El presidente de Brasil, Luiz Inácio Lula da Silva, expresó su preocupación por la situación política en Venezuela, describiéndola como un «régimen muy desagradable, con una tendencia autoritaria». Aunque evitó calificarlo como una dictadura, Lula hizo un llamado a la transparencia en el proceso electoral venezolano, exigiendo la publicación de las actas que respalden los resultados.
«La oposición dice que ganó, Maduro dice que ganó, y yo sólo puedo reconocer que el proceso fue democrático si presentan las pruebas», declaró Lula durante una entrevista con la emisora Radio Gaúcha. Esta demanda surge en medio de la controversia generada por las elecciones del 28 de julio, cuyos resultados han sido fuertemente disputados.

• [TAREAS A REALIZAR]
1. Responde estas preguntas con datos del fragmento sobre Lula y Venezuela:
(a) ¿Con qué palabras describió Lula el régimen de Venezuela?
(b) ¿En qué emisora concedió Lula la entrevista?
(c) ¿En qué fecha se celebraron las elecciones cuyos resultados están en disputa?
2. Escribe una continuación del fragmento sobre Lula y Venezuela a partir de su última oración.

• [EXTRACTOS DEL MATERIAL]
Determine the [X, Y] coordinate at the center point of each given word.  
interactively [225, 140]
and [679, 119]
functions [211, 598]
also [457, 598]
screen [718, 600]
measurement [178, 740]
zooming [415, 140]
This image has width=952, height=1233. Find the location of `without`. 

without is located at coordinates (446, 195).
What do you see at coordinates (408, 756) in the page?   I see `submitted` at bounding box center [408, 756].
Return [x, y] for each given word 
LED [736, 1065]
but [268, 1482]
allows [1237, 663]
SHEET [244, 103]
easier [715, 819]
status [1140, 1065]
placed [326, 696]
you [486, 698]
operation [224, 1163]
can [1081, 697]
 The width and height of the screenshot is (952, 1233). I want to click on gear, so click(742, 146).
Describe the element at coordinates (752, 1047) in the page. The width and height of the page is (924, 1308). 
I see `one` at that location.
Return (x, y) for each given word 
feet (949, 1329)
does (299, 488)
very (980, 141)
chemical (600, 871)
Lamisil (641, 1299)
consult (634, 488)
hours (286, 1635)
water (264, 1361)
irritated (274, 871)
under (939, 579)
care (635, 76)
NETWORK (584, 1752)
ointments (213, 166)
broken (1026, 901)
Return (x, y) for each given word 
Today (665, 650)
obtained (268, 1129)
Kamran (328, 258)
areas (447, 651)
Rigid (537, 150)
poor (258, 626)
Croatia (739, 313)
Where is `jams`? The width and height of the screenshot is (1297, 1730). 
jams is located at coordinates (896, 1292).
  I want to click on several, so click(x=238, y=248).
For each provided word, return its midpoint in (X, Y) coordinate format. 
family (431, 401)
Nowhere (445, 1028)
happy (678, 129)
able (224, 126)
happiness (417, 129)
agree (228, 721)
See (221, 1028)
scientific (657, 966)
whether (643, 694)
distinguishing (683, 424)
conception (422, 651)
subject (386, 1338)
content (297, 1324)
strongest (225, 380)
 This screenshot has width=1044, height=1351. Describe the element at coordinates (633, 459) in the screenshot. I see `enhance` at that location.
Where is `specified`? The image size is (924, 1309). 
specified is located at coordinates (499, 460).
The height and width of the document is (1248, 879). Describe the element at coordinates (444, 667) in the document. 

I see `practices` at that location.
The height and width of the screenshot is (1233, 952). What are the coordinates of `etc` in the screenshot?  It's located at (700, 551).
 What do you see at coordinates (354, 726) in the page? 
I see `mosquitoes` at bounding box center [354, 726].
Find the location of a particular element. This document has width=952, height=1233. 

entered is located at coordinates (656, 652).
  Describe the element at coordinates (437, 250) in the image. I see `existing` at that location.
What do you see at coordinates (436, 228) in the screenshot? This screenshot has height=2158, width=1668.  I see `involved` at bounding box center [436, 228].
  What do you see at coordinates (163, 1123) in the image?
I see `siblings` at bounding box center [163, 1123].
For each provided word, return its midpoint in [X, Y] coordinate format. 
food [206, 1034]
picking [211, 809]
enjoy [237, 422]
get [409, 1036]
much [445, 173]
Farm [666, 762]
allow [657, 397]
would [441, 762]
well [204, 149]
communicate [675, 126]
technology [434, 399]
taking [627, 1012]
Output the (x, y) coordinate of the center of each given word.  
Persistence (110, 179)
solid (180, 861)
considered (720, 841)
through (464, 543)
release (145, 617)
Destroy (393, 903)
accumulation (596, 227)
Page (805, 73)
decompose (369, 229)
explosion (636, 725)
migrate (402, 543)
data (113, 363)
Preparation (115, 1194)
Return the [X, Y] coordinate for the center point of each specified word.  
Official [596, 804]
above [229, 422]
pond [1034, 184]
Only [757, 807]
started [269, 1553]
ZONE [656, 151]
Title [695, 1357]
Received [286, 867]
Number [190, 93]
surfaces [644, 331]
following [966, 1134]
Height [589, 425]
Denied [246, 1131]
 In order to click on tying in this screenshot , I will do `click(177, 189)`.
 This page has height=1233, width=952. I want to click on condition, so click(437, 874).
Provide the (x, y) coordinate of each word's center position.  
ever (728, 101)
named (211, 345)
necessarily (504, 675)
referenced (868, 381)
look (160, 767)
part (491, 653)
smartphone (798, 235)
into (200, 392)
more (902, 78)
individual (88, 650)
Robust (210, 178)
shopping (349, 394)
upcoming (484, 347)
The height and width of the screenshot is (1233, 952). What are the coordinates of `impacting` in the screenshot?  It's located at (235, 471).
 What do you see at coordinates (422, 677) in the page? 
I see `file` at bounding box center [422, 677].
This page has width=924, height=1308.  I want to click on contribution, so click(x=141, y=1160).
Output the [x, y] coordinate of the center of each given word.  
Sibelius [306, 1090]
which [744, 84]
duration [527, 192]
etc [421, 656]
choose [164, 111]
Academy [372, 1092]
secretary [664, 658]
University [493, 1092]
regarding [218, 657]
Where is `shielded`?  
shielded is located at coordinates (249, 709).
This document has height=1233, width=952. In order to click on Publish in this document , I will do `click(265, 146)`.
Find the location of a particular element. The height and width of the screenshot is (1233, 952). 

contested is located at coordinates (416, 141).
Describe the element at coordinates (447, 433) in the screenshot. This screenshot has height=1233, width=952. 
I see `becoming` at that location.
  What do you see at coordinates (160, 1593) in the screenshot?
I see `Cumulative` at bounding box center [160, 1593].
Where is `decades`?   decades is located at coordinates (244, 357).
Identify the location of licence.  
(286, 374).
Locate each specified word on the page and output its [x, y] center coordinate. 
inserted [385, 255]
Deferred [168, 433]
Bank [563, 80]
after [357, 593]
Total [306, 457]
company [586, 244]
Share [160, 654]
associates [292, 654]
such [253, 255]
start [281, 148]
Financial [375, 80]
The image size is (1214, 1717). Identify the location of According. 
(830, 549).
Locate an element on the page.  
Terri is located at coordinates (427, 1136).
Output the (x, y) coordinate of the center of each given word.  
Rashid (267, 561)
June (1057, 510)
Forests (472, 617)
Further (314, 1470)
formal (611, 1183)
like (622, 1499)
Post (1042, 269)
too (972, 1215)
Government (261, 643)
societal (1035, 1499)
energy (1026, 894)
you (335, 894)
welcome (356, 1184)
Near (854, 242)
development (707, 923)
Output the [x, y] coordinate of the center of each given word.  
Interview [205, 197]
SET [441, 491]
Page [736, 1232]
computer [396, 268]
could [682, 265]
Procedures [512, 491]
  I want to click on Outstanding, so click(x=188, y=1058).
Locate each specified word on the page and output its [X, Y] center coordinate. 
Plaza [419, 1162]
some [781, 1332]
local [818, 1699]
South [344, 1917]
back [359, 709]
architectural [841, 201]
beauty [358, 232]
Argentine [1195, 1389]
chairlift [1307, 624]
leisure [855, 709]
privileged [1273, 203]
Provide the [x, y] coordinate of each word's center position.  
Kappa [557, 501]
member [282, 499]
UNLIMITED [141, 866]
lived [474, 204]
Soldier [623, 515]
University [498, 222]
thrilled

• [RESPUESTAS]
1.
(a) Lo describió como un «régimen muy desagradable, con una tendencia autoritaria».
(b) En Radio Gaúcha.
(c) El 28 de julio.

2.
Lula también se refirió a la sugerencia que planteó de celebrar nuevas elecciones en Venezuela como una salida al conflicto político. «No les gustó la idea», reconoció el mandatario, refiriéndose tanto a la reacción del presidente Nicolás Maduro como de la oposición. A pesar de esto, insistió en que la solución al conflicto «depende única y exclusivamente del comportamiento de los venezolanos».
El presidente brasileño reiteró que para que Brasil reconozca los resultados de las elecciones, es fundamental «saber si son verdad los números» presentados por el Consejo Nacional Electoral (CNE), que proclamó la victoria de Maduro, y por la oposición, que denuncia un fraude. Lula fue enfático en su exigencia de que se publiquen los resultados detallados mesa por mesa: «¿Dónde están esas actas?», cuestionó.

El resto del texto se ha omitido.